INTRODUCTION: Polypectomy techniques vary widely in clinical practice and are often driven by physician preference due to the lack of standardized training. Recent evidence showed superiority of certain polypectomy techniques over others in terms of safety and rates of complete and efficient resection. Recent USMSTF guidelines recommend cold snare polypectomy for diminutive and small lesions <1 cm while cold forceps resection should be limited to lesions ≤2 mm. Selection of polypectomy technique is affected by several factors. It remains unclear whether participation of GI fellows affects the polypectomy quality of colorectal lesions. We aim to investigate whether the participation of GI fellows at different stages of training affect the selection of polypectomy technique compared to screening colonoscopies performed by attendings without fellows.
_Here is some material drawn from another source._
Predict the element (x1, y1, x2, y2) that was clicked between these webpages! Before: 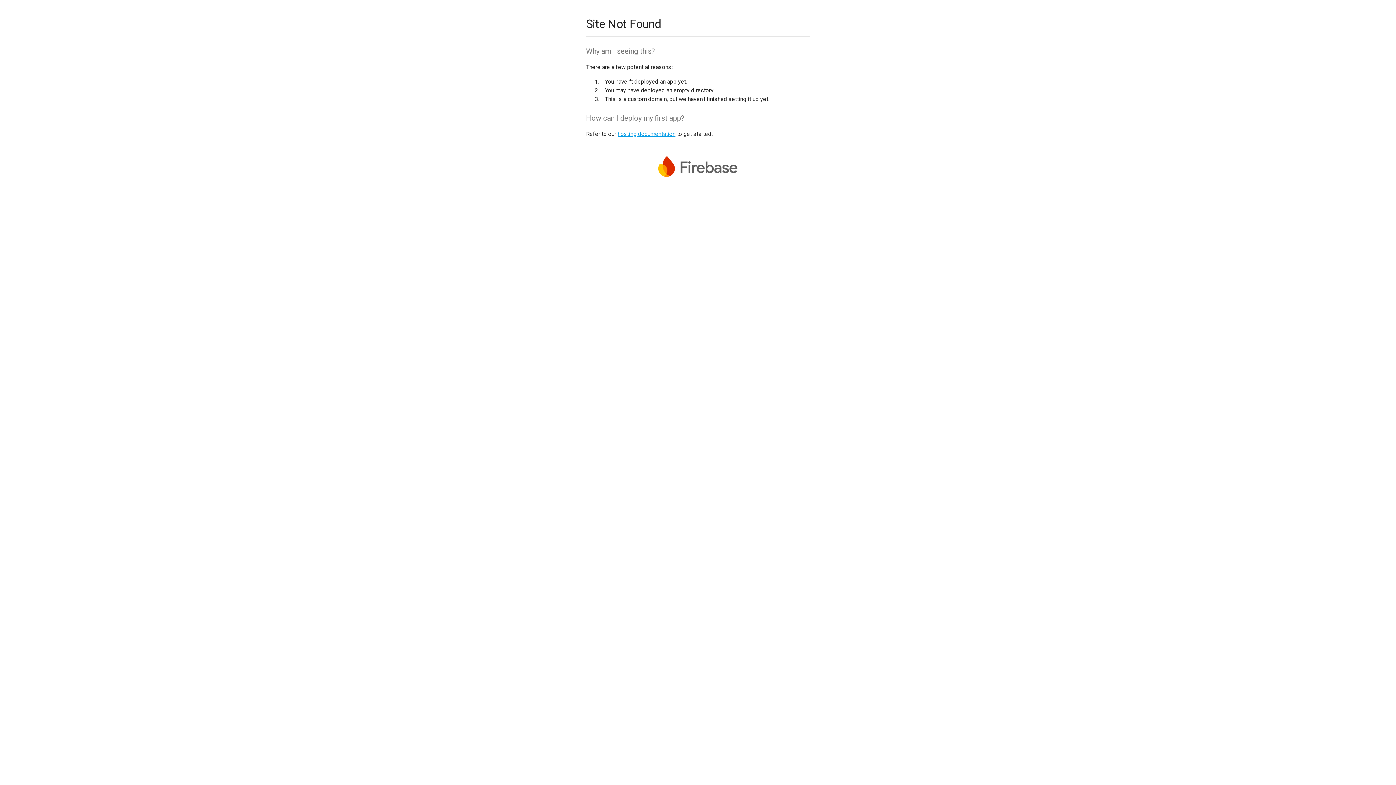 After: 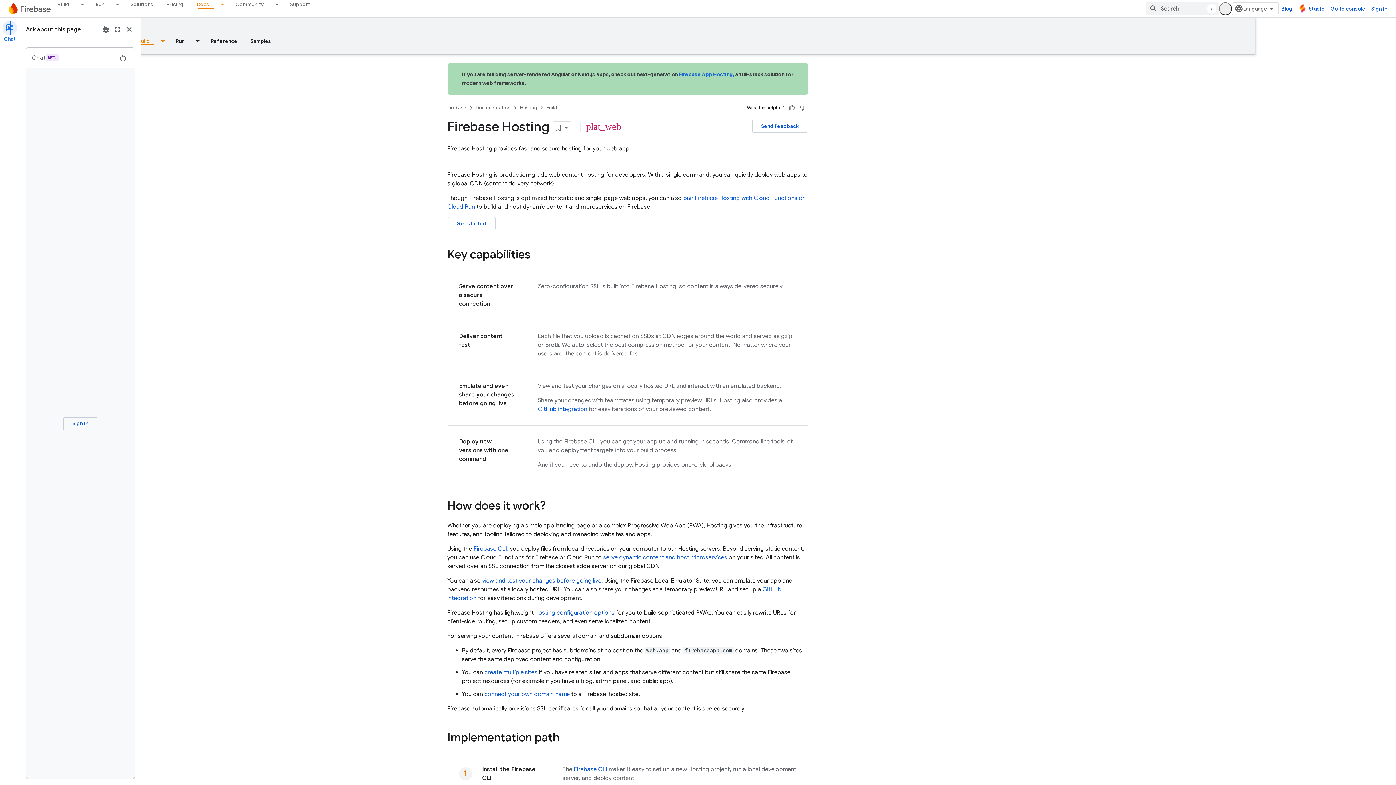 Action: bbox: (617, 130, 675, 137) label: hosting documentation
METHODS: We performed a retrospective review of all patients who underwent a screening colonoscopy at our institution between January 2018 and June 2019. Descriptive statistics were reported as proportions. Categorical variables were compared using Chi-Square test of association with a 95% confidence interval. RESULTS: A total of 895 colonoscopies were reviewed. From 950 polyps resected during the study period, 43.8% were performed with a GI fellow. 96.3% of diminutive polyps ≤2 mm and 39.7% of polyps 3–5 mm were resected using cold biopsy forceps. In addition, 51.1% of small polyps 6–9 mm were removed using a hot snare. Fellow participation lead to significantly less utilization of hot snare polypectomy for 6–9 mm polyps (55.3% vs 44.7%, P < 0.001) but significantly more use of cold forceps polypectomy for 3–9 mm polyps. Cold snare polypectomy rates were comparable between the 2 groups regardless of polyp size. More senior fellows were significantly more likely to use a cold snare for 3–9 mm polyps (P = 0.004). CONCLUSION: Adherence to recent evidence on appropriate polypectomy techniques remains suboptimal in clinical practice regardless of fellow participation. Selection of polypectomy technique by GI fellows appears to be related to endoscopy skill level given more frequent use of cold forceps polypectomy and less frequent use of hot snare polypectomy compared to GI attendings. Standardized training with adherence to USMSTF recommendations should be emphasized during fellowship training for complete and safe removal of colorectal lesions in order to optimize prevention of colorectal cancer in the future.